MATERIAL FOR THIS EXERCISE |
------------------------------------------------------------

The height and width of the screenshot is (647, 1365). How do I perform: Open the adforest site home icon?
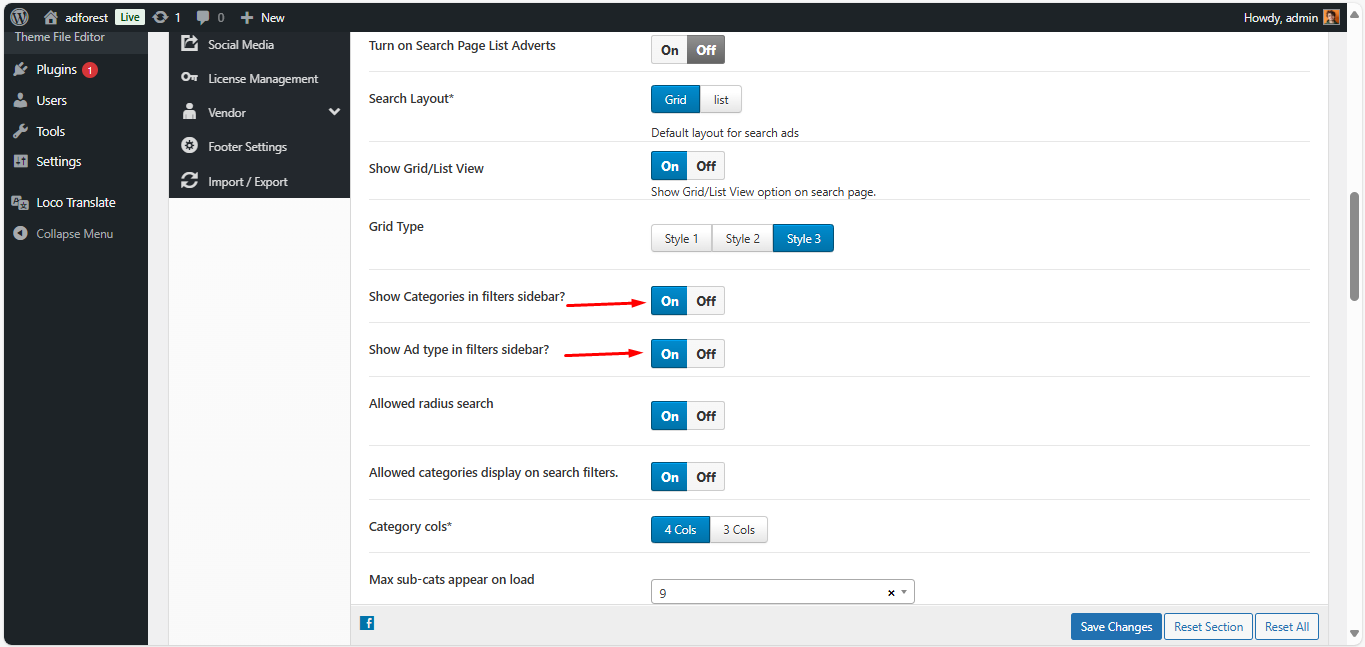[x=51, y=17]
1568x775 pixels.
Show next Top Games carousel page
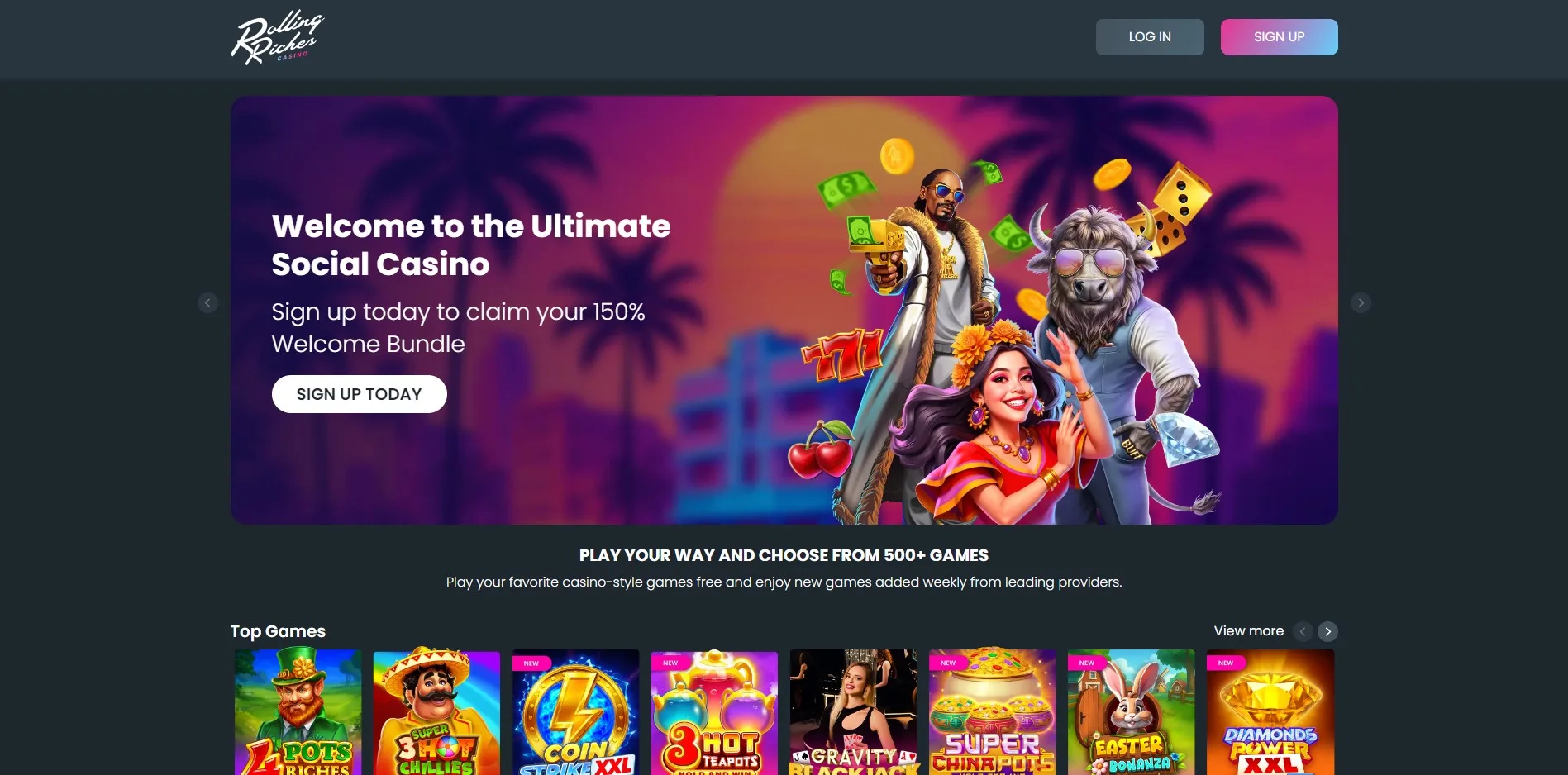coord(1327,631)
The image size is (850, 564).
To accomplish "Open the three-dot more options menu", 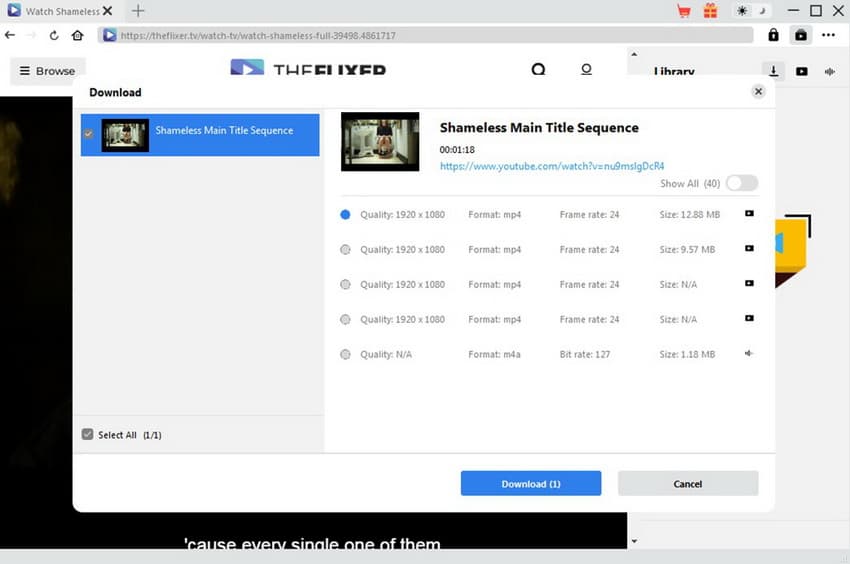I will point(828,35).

------------------------------------------------------------

WRITTEN TASK |
Update the entries from the start down through the line containing "coord(1327,631)", inclusive, so that "carousel" becomes "slider" and nothing else changes. Leave the pictures out of your answer.

CORRECT RESPONSE |
The height and width of the screenshot is (647, 1365). How do I perform: Open the adforest site home icon?
[x=51, y=17]
1568x775 pixels.
Show next Top Games slider page
coord(1327,631)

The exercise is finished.